§ Textausschnitt:
##############################

1996 war das Internet noch kaum verbreitet, die Welt eine andere. So ist die Geschichte des Ali Dia zu erklären. Jemand, der sich als der grosse George Weah ausgab, rief bei Southamptons Trainer Graeme Souness an und empfahl seinen Cousin. 13 Länderspiele habe dieser Ali Dia absolviert und bei Paris St-Germain gespielt.
Alles erfunden, doch das wusste Souness damals noch nicht. Also wechselte er den Stürmer gegen Leeds wegen vieler Verletzter in der 32. Minute ein. Doch in der 85. Minute nahm Souness ihn wieder vom Feld, Dias Leistung war unterirdisch schlecht. «Er sah aus wie ‹Bambi on Ice›, es war richtig peinlich», erinnerte sich Matt Le Tissier, für den er auf den Platz kam. Es blieb Dias einziger Einsatz, danach wurde der Vertrag aufgelöst und er wurde zum Stammgast in jeder Hit-Liste der schlechtesten Transfers aller Zeiten. Erst zwei Jahrzehnte später erzählte Dia in einem lesenswerten Artikel seine Sicht der Dinge und sagte: «Ich habe ein reines Gewissen.»
Konstantinos Kenteris und Ekaterina Thanou sollten an den Olympischen (Heim-)Spielen von Athen 2004 für griechischen Jubel und Medaillen sorgen. Stattdessen gab es einen internationalen Skandal. Am Abend vor der Eröffnungsfeier sollten die beiden bei einer unangekündigten Doping-Kontrolle antraben, wurden jedoch im Vorfeld von einem griechischen Funktionär gewarnt.

##############################

§ Datenzeilen:
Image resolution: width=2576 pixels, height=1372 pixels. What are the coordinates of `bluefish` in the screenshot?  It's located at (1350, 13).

##############################

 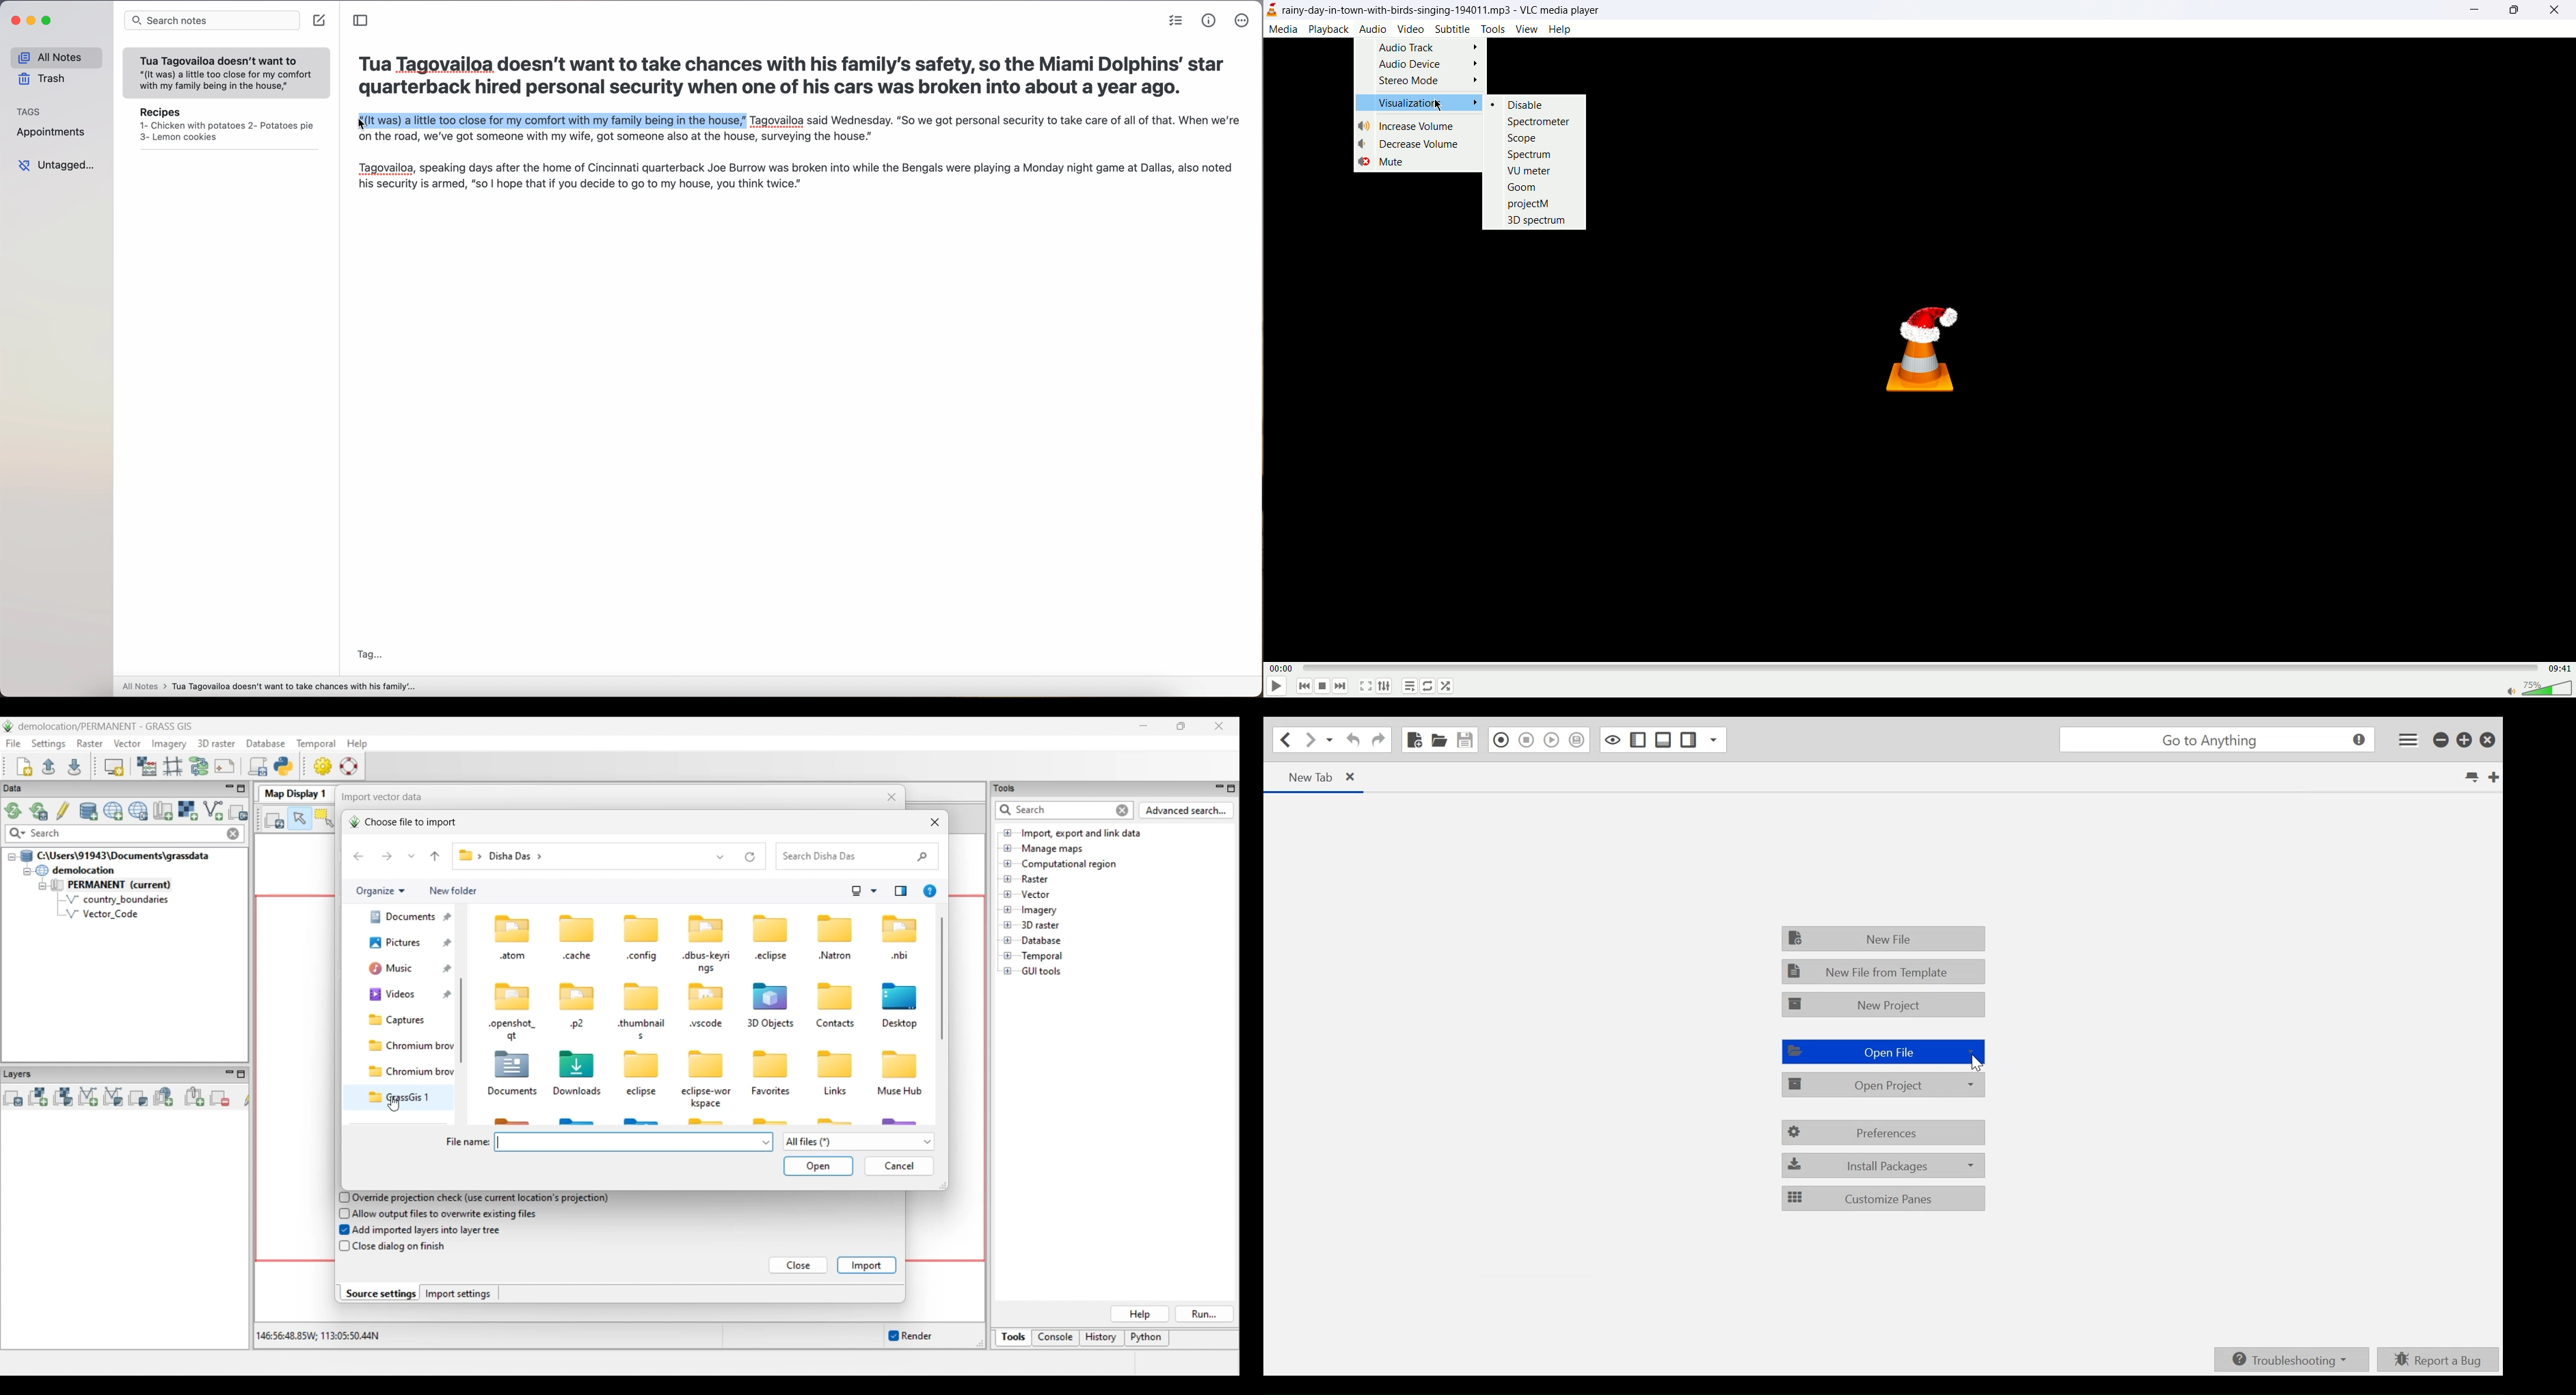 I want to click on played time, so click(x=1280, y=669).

##############################

§ Aufgabe 1: Warum hat Souness Ali Dia laut dem Textausschnitt gegen Leeds in der 32. Minute eingewechselt?
§ Aufgabe 2: Zähl alle Personen auf, die im Textausschnitt mit Namen genannt werden.
§ Aufgabe 3: Schreib den Textausschnitt über die Sportskandale weiter und knüpf dabei an seinen letzten Satz an.
Die Daten haben eine andere Herkunft als der Textausschnitt.

§ Endgültige Antwort 1: Souness wechselte Ali Dia ein, weil viele Spieler verletzt waren. Dass die Empfehlung erfunden war, wusste er damals noch nicht.

§ Endgültige Antwort 2: Ali Dia, George Weah, Graeme Souness, Matt Le Tissier, Konstantinos Kenteris, Ekaterina Thanou

§ Endgültige Antwort 3:
Kenteris und Thanou flüchteten und tauchten nicht bei der Dopingkontrolle auf. Die erste Ausrede: Sie seien verhindert gewesen, weil sie «persönliche Sachen» hätten abholen müssen. Die zweite Ausrede: ein Motorradunfall. Die griechische Lügenmaschinerie lief an, die Athleten wurden ins Spital eingeliefert – angeblich mit Schleudertrauma und Beinverletzungen. Doch bald tauchten Ungereimtheiten in der Geschichte auf, die den Vorfall immer unglaubwürdiger erscheinen liessen. Am Ende suspendierte das griechische olympische Komitee seine beiden Stars. Nach einem jahrelangen Prozess wurden Kenteris und Thanou gar zu Gefängnisstrafen auf Bewährung verurteilt.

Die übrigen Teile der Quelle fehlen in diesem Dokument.